The other primary sector that is becoming is renewable energy. Aware of the desire to improve the environment and reduce dependence on Russian oil, the government has put a green schedule at the forefront of its plans, however, countries are at various stages: Latvia now has 40% of its electricity generated through hydropower, while at the other end, Poland remains heavily dependent on coal and lignite , which still account for 70% of energy production. , however, there is obviously a long way to go.

“Sticking to the production of electricity from coal is not sustainable, which means opting for nuclear or renewable energy. Nuclear force is expensive, and power plants take perhaps a decade and a part to build; so it leaves it renewable, ” says Zielinski. “With the ever-increasing and cheaper generation, we are seeing abundant activity, especially with solar and solar photovoltaic [photovoltaic] wind energy, but offshore wind energy has large investments. It suggests that Polish banks that are too liquid to invest. “In this area, as the government passed a law on offshore wind production in January, the plan is to install 3. 8 gigawatts of turbines until 2030, 10 gigawatts until 2040 and 28 gigawatts until 2050, making Poland the largest manufacturer of marine wind power in the Baltic.

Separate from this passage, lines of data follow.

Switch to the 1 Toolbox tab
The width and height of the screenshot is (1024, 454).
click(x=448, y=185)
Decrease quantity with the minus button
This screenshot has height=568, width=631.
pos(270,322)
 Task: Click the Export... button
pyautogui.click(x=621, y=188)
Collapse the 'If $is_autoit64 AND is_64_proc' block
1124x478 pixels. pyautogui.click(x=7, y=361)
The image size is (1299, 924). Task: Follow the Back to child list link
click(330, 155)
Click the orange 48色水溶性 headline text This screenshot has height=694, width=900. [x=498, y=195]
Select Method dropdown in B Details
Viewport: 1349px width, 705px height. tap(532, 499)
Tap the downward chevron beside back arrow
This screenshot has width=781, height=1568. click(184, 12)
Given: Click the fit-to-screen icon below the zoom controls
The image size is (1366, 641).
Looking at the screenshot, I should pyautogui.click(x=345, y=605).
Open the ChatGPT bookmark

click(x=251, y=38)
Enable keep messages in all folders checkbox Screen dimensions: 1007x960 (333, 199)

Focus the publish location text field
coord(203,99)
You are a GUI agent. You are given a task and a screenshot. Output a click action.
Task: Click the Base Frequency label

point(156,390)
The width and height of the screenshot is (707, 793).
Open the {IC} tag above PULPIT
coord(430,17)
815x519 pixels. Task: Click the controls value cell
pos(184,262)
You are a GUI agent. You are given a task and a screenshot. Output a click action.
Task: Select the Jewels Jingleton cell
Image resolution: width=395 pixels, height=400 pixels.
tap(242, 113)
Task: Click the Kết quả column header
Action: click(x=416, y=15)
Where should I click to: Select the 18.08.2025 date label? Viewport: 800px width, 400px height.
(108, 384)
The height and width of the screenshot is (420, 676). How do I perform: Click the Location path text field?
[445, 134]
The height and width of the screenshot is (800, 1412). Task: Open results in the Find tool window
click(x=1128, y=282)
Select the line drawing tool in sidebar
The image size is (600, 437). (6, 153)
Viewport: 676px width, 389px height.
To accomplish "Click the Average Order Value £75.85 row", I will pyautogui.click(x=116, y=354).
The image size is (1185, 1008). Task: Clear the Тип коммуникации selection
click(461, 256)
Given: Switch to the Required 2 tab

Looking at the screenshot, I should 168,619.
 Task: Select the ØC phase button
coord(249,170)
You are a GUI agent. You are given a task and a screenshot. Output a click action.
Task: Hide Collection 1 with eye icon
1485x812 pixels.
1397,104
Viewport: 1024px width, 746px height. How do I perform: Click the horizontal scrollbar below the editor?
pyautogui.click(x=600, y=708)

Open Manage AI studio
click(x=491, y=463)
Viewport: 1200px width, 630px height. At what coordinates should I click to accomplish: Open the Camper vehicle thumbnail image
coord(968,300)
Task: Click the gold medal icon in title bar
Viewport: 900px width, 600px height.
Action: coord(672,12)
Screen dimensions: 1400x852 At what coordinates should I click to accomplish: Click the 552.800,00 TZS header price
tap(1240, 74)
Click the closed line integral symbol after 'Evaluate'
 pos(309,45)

A margin of expansion for renewable energy

Konrad Kosicki, who advises Wolf Theiss’ energy customers, says the alternative/renewable energy market in Poland and Central and Eastern Europe is lately very hot. “Rising costs of electricity and new technologies have given the industry a boost,” he says. “The 10 gigawatts generated through the wind and the 2 gigawatts through solar energy are just the beginning. “

A long-term priority will be infrastructure improvements, which are falling behind in key countries such as Poland and Romania. Many governments have prioritized investment in railways, highlighting their ecological appeal, and the European budget has been made necessary to help modernise Road investment is also developing at a stable pace, although much remains to be done, namely to strengthen north-south connectivity. The eventual final touch of the Via Carpatia, which connects the Baltic Sea with the port of Klaipeda in Lithuania to the Black Sea in Constanta, Romania, through Poland, Slovakia, Hungary and Romania, will be a major asset.

In addition to ongoing upgrades to broadband and 5G networks, Zielinski believes district heating is another priority, and local businesses need to connect more to local power grids and use green energy such as biomass to improve air quality.